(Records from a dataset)
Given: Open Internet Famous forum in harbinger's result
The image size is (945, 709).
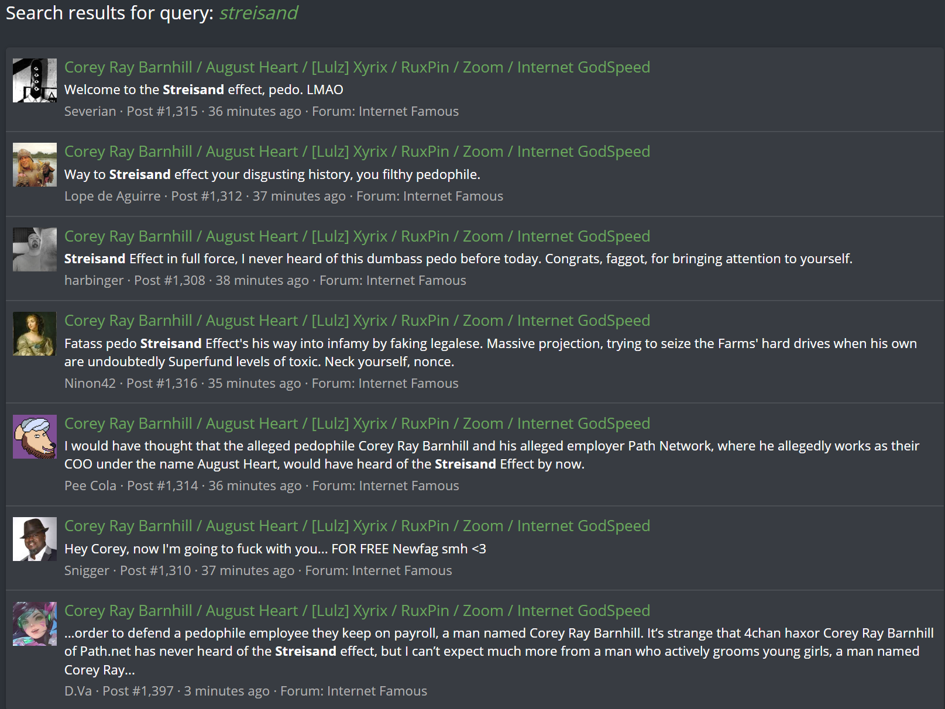Looking at the screenshot, I should coord(416,280).

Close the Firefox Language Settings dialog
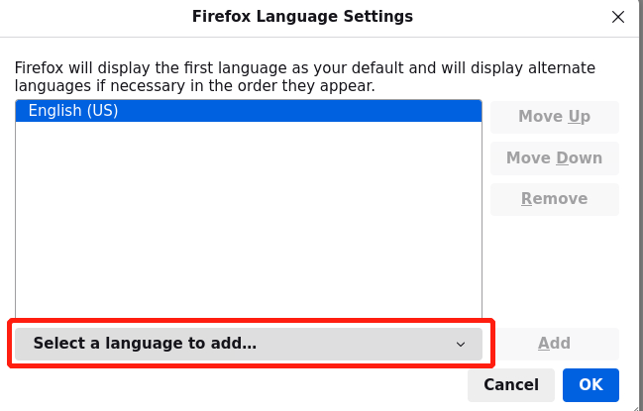[618, 17]
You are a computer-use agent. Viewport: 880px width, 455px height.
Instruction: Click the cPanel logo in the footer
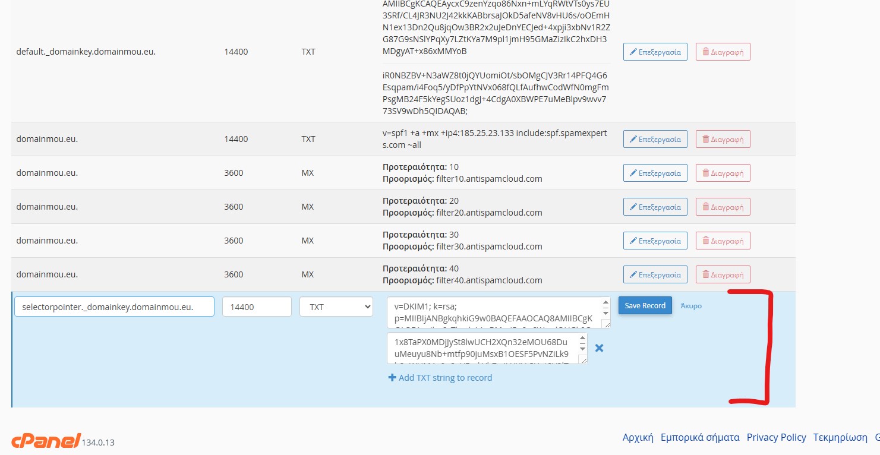(x=46, y=441)
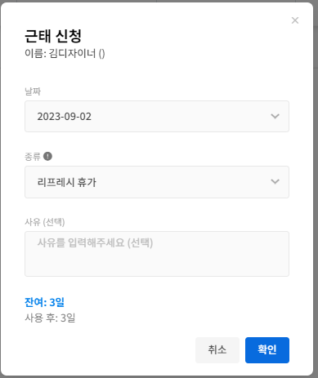Focus the 사유를 입력해주세요 reason text area

pos(157,254)
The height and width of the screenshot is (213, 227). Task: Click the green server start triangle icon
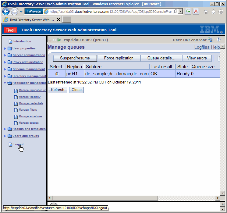(x=59, y=40)
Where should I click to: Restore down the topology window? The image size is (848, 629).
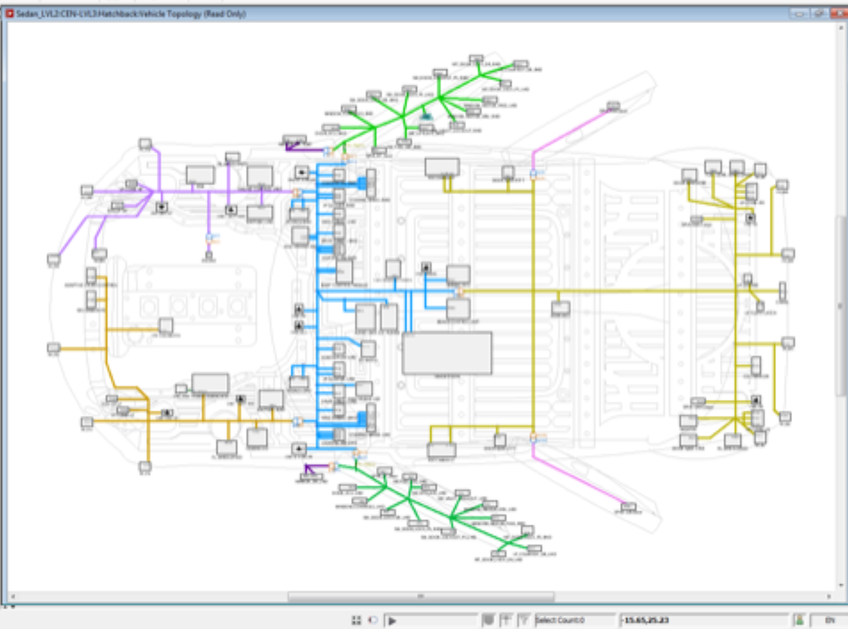tap(819, 14)
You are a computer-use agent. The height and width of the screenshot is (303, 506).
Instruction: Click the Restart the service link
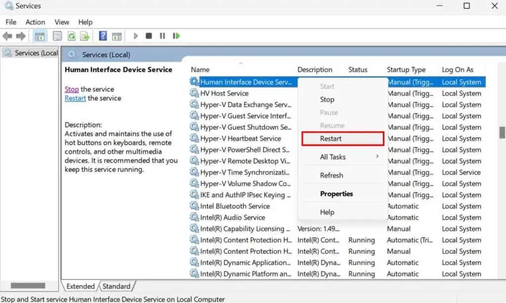pyautogui.click(x=75, y=98)
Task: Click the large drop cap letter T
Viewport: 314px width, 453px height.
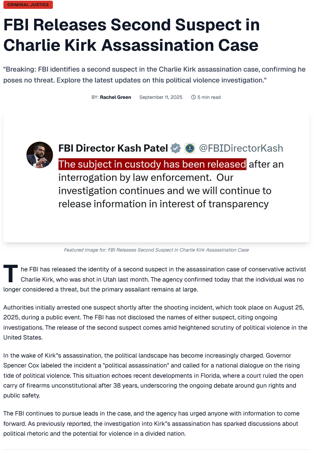Action: (x=11, y=274)
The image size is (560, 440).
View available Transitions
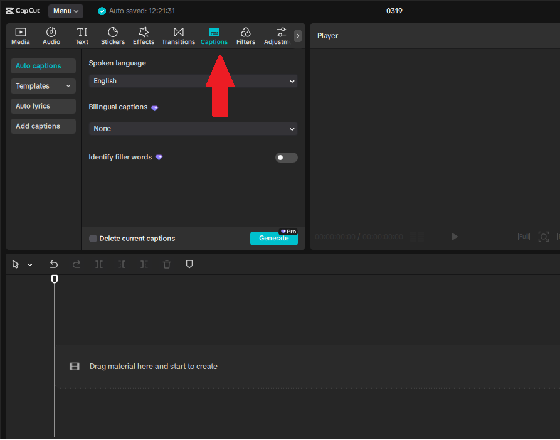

→ **YOUR OBJECTIVE**
The lines from the one containing "You are a computer-use agent. The" to the last line of the records, both included: print exactly those and nothing else, leaving out any pictures.

→ **EXERCISE OUTPUT**
You are a computer-use agent. The height and width of the screenshot is (303, 506).
Instruction: Click the Restart the service link
pyautogui.click(x=75, y=98)
Task: Click the large drop cap letter T
Viewport: 314px width, 453px height.
Action: (x=11, y=274)
The image size is (560, 440).
View available Transitions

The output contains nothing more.